While I have been supported by most people through my depression, totally by friends and family to whom I owe more than I can repay, the same can not be said of all of my colleagues at work. One of the problems with depression is that it is not visible and is easy to forget , or overlook. Most people at work have shown an understanding that is wonderful. Some have asked me how I was feeling at regular intervals, and asked in a way that showed that they did actually want to know. Some shared that they have family members that were also sufferers of depression.
There have been others, though who have not been supportive.

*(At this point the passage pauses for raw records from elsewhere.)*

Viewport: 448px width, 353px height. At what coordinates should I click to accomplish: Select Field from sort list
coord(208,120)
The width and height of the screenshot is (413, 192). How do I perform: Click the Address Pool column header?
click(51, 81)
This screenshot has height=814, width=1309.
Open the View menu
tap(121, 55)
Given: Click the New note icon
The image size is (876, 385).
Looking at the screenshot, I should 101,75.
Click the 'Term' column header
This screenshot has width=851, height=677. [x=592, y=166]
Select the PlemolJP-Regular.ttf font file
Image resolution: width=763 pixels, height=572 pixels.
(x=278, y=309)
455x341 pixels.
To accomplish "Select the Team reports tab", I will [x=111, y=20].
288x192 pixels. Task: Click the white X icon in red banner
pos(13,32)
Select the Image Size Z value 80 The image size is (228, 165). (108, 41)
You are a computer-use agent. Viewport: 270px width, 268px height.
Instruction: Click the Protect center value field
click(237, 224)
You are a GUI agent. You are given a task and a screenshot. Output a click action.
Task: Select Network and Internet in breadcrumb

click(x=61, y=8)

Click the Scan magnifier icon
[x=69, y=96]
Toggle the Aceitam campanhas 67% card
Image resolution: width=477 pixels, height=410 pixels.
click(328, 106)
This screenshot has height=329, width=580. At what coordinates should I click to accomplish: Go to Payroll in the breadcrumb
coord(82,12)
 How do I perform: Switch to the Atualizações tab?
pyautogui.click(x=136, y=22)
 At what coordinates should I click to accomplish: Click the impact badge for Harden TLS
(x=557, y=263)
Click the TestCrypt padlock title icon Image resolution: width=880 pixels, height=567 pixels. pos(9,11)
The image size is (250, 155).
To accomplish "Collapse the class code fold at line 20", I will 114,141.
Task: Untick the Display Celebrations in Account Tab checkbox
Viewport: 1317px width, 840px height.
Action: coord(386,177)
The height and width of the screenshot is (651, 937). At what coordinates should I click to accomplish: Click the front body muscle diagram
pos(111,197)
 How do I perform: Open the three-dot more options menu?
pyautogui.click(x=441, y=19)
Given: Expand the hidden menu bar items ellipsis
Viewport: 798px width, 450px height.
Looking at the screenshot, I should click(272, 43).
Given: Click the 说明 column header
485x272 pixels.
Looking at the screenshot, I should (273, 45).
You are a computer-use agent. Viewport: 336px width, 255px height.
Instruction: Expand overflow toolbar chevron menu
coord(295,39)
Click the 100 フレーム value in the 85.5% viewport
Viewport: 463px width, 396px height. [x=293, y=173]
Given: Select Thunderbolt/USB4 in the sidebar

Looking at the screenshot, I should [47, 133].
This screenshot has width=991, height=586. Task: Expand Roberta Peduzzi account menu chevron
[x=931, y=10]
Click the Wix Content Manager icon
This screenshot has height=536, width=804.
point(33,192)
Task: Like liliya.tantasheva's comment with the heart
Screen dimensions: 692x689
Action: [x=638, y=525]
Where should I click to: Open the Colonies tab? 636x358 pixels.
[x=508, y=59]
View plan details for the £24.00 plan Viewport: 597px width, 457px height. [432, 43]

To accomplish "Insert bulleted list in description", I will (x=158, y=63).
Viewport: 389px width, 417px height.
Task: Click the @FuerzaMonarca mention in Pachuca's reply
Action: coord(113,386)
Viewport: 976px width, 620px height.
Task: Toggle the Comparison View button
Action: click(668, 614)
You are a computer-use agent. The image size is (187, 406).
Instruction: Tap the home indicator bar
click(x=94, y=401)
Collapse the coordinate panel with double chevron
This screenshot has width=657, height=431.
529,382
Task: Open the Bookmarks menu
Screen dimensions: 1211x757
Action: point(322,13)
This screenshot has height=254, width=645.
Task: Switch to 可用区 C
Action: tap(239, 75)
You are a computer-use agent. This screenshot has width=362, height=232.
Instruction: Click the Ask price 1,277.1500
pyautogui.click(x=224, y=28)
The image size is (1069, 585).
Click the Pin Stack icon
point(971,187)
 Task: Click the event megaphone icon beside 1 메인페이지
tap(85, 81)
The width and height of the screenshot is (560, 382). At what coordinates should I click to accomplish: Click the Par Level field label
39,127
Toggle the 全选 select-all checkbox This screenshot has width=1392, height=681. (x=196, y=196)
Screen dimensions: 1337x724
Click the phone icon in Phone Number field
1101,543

Some people have called me miserable and bad tempered to each other, but not to my face. I have tried to ignore the comments. Such attitudes were the ones that I expected when I decided to be open about my mental health problems. Their attitudes remain hurtful though. I do have one message for those people and that is people with depression are down and sensitive a lot of the time. That is part and parcel of being depressed. The answer is not for someone to tell the person suffering to “man up” or for them to judge them for being withdrawn.
I reached the normal retirement age last year (I know, you would not think so to look at me. I get that a lot – in my dreams) but I decided to carry on. One of the main reasons was that I did not think that I could cope without the structure of having to get up to go to work in my life. Being at home, with nothing to do with depression is not a good recipe.
I was feeling better early this year, the depression was lifting and I was coming off the Sertraline. I decided to retire at the end of this year, telling my boss and a couple of friends at work. The aftermath of stroke became a sort of dry run at being retired! I had 10 weeks at home (I should have taken longer) in which I managed to organise a structure for myself. It was centred on walking into town every day and down to the river most days. As discussed previously the purpose was to get rid of my walking stick (ditch the stick!) and to get to the stage where I was able to walk in a straight line, and not fall over.
The down side of having a stroke (one of the many) is that depression is a common result. So it was for me. The anxiety, panic attacks and feeling of inadequacy all came rushing back. Despite that I decided to stick to my retirement plans. The problem of structure does not seem insurmountable anymore. My retirement structure may not be centred on walking, but that will be part of it. I expect that wood turning will be the main part of my structure, perhaps I really will learn to play the guitar – this time.
One thing is certain, the stroke did not win, neither will depression. Roll on the 19th of December, my last working day!!